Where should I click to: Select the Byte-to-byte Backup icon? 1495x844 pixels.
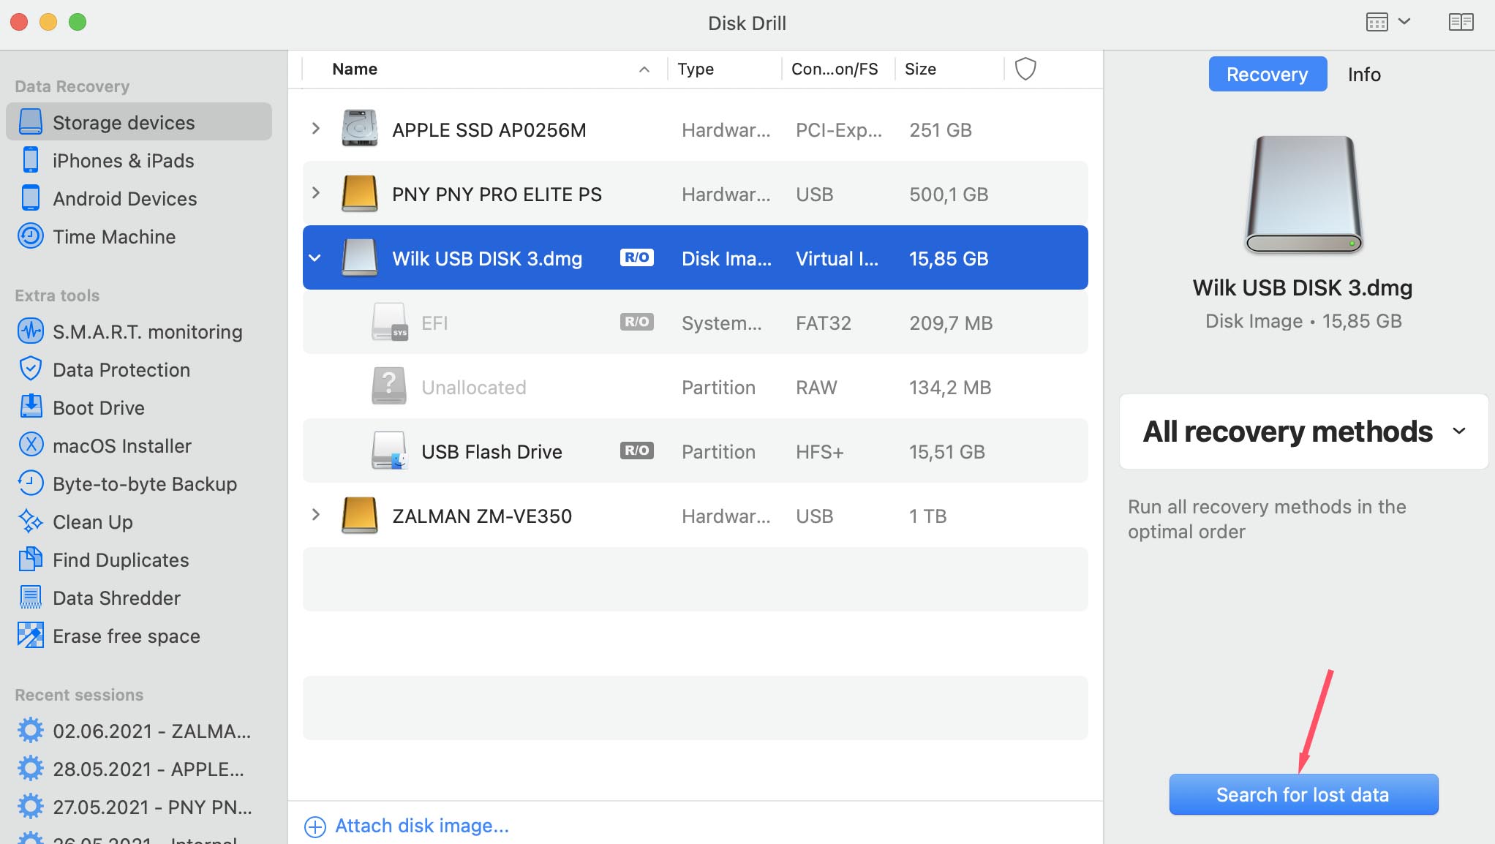pyautogui.click(x=30, y=483)
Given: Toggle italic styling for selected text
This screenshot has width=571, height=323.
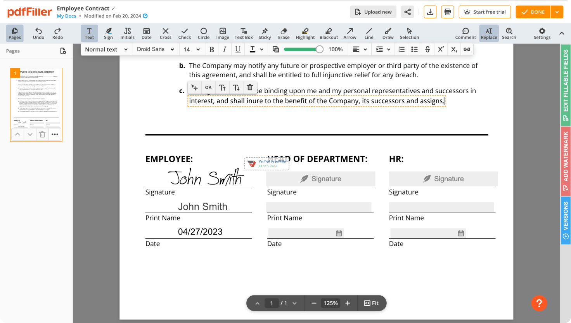Looking at the screenshot, I should point(224,49).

### WORK TASK
Transcribe every entry above exactly as it stands, but skip the images.

### RESPONSE AREA
Where should I click to: Select the Byte-to-byte Backup icon? 1495x844 pixels.
pyautogui.click(x=30, y=483)
Given: Toggle italic styling for selected text
This screenshot has width=571, height=323.
Looking at the screenshot, I should point(224,49).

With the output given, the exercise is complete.